Seguiu-se uma visita ao Observatório Astronómico “Prof. Manuel de Barros” da Faculdade de Ciências, ao Monte da Virgem, no Porto, e a aquisição, primeiro, da publicação do Observatório “Projecto e construção de um telescópio newtoniano de 150 mm.”, da autoria de Nazareth Rego e Joaquim Garcia, e, mais tarde, do livro de Joaquim Garcia “Como construír um telescópio”, que apresenta mais desenvolvidamente aquele projecto.

Depois, com o conselho e o estímulo de um familiar da Física, lançou mãos à obra, e era vê-lo, num canto da varanda do andar onde residia, a dar voltas e voltas a uma bancada de trabalho, pois assim o exigia a técnica de desbaste e polimento do vidro que viria a ser o espelho-objectiva, a comprar o carborundum do mais grosso para o mais fino, para o desbaste, e o óxido de ferro para o polimento, na Harker & Sumner, ali na Rua de Ceuta, ou as lentes de óculos usadas em vários oculistas da nossa praça, para fazer as oculares, ele a explicar para o que era, e um deles a perguntar-lhe com ar incrédulo: e isso funciona?..., julgo que nem levavam nada por elas, até que um belo dia, após mais de duzentas horas de trabalho feliz, e depois de passar com nota suficiente no teste de qualidade da óptica efectuado pela Drª. Nazareth Rego na Oficina do Observatório, apontou o tubo da varanda de casa à Torre dos Clérigos, lá longe, e viu, claramente vistas, as horas religiosas que não se lembra agora se estavam certas. A sua boca abriu-se então num largo sorriso que não pode esquecer, tanto mais que a sua mulher o fixou em oportuna fotografia.

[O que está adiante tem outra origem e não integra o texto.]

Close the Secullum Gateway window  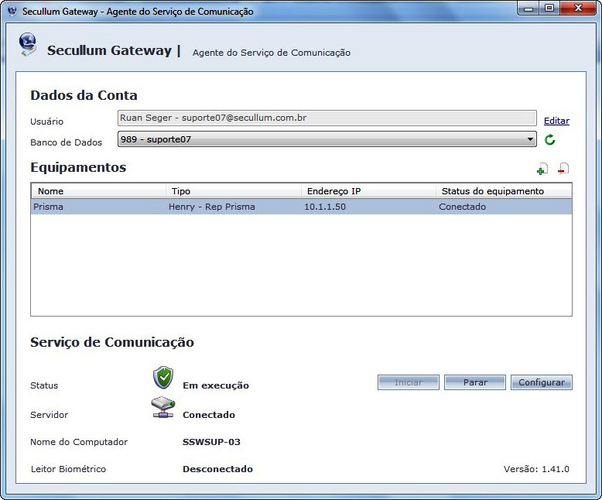pos(578,9)
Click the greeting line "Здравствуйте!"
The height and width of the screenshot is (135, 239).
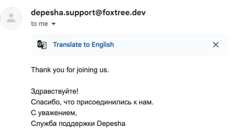(x=55, y=91)
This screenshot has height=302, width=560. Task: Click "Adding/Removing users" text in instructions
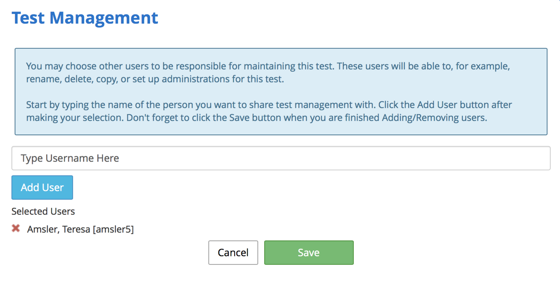click(x=434, y=118)
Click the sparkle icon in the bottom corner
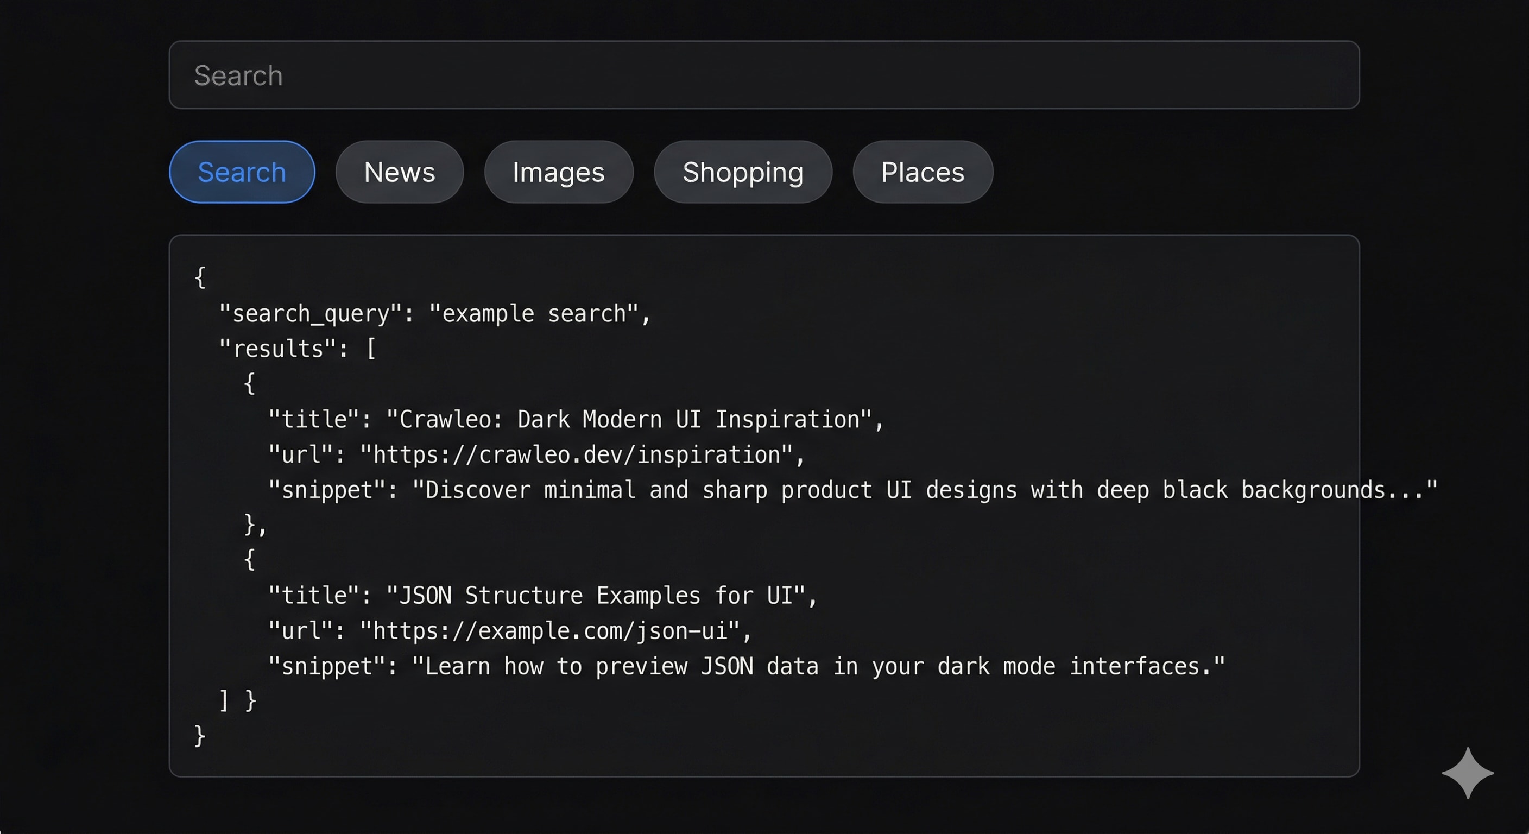 pos(1468,773)
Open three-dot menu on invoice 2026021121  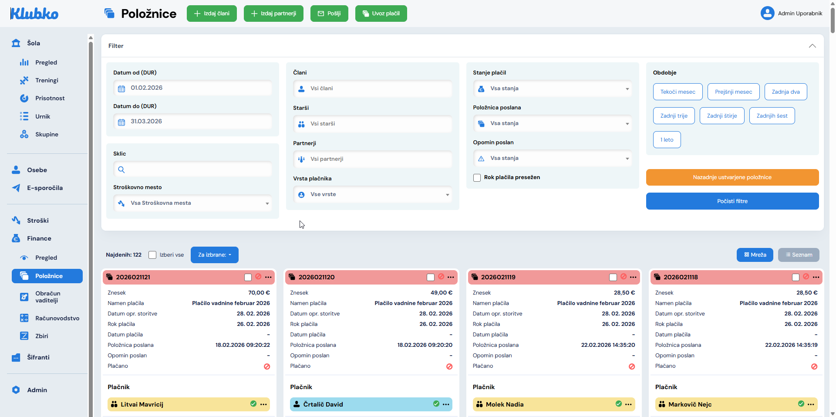click(268, 277)
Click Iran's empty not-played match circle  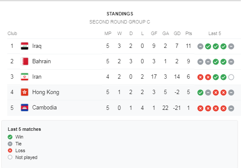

Seguiu-se, naturalmente, a febre das observações que, não menos naturalmente, por razões várias, foi esmorecendo, até que, há pouco tempo, o Alcino, companheiro da Periscópio e de outras aventuras, organizou duas saídas ao campo, onde não terão passado despercebidos a cumplicidade e o embevecimento dele por ele, o telescópio, lá no alto, a dar-nos a luz das estrelas.